Basic details: 36 drums, 36 small percussion instruments and a wide variety of aux sounds (sound designed content, cymbals, etc...)
Lots of MIDI files
Engine has many presets, but groups of ensembles and soloists can be generated from scratch or modified to your liking.

Thanks in advance for looking and listening!


----------



## sostenuto (Mar 24, 2021)

Congrats on new release !! OTOH __ cannibalizes Drumatic Creator decision. Must be some way to synergize purchase of both ?


----------



## gsilbers (Mar 24, 2021)

Nice!!


----------



## Akcel (Mar 25, 2021)

I'm not saying thank you... I'm going to eat pasta again (and again)...


----------



## pulsedownloader (Mar 25, 2021)

Congrats on the new release. Sounds stunning!


----------



## makimakimusic (Mar 25, 2021)

Just grab it ! I'm so excited !


----------



## Tatiana Gordeeva (Mar 25, 2021)

So that's the price for the Core package. The Core + Expansion package is US$129.97, right?


----------



## lucky909091 (Mar 25, 2021)

Tatiana Gordeeva said:


> So that's the price for the Core package. The Core + Expansion package is US$129.97, right?

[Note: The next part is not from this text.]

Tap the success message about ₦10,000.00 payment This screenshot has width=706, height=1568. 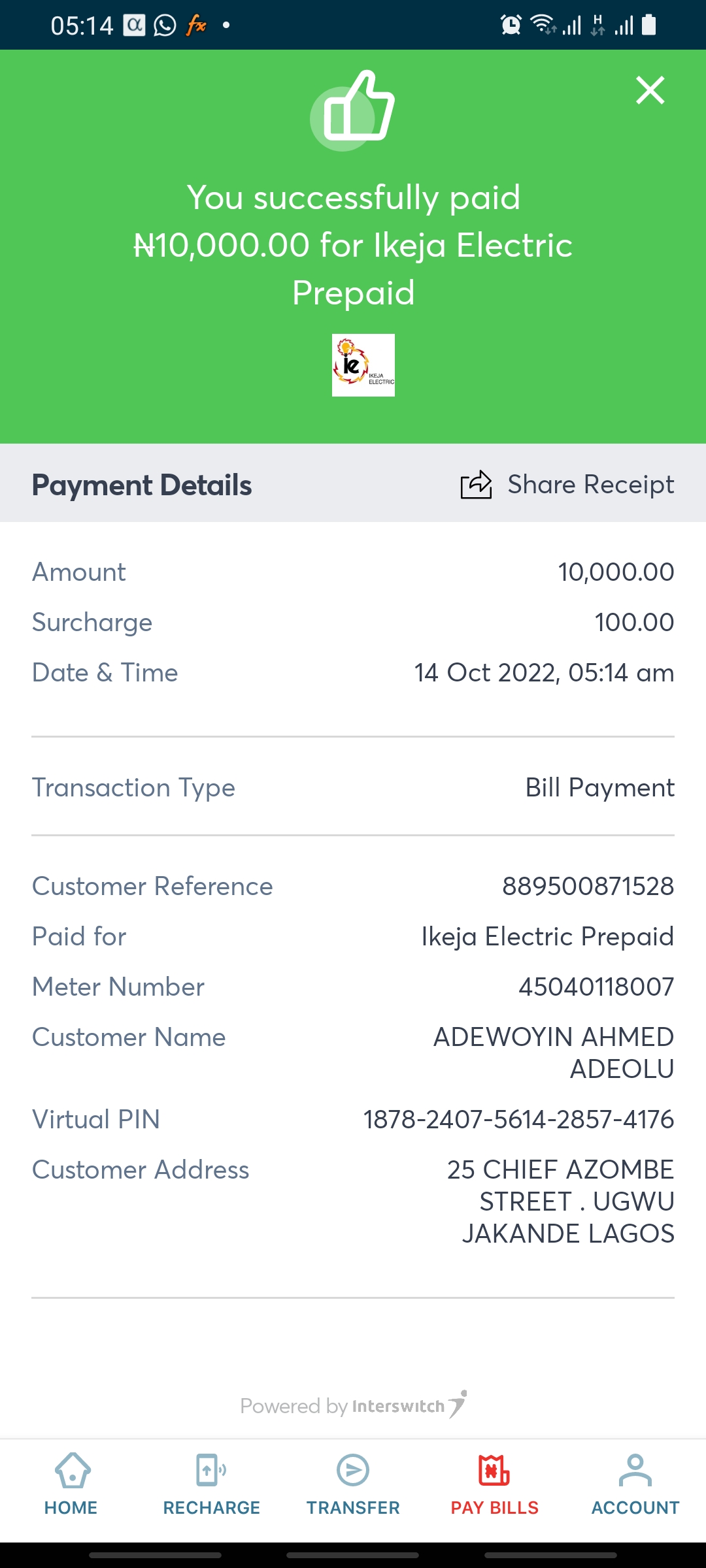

Yes, Tatiana, I think this is totally right.
As a user of Taiko Creator and Drumatic Creator I can say that the 20 Dollars more are well spent!

_Besides: cool music you have on Soundcloud._


----------



## InSessionAudio (Mar 25, 2021)

Tatiana Gordeeva said:


> So that's the price for the Core package. The Core + Expansion package is US$129.97, right?


That's right!


----------



## Tatiana Gordeeva (Mar 25, 2021)

InSessionAudio said:


> That's right!


The library demo is very nice! Is there a nice _additional_ source of world rhythms midi tracks that can be used with WPC?


----------



## InSessionAudio (Mar 25, 2021)

Tatiana Gordeeva said:


> The library demo is very nice! Is there a nice _additional_ source of world rhythms midi tracks that can be used with WPC?


Thanks!

The demo showcases 4 MIDI suites from the Core package - which has 20 MIDI suites, total.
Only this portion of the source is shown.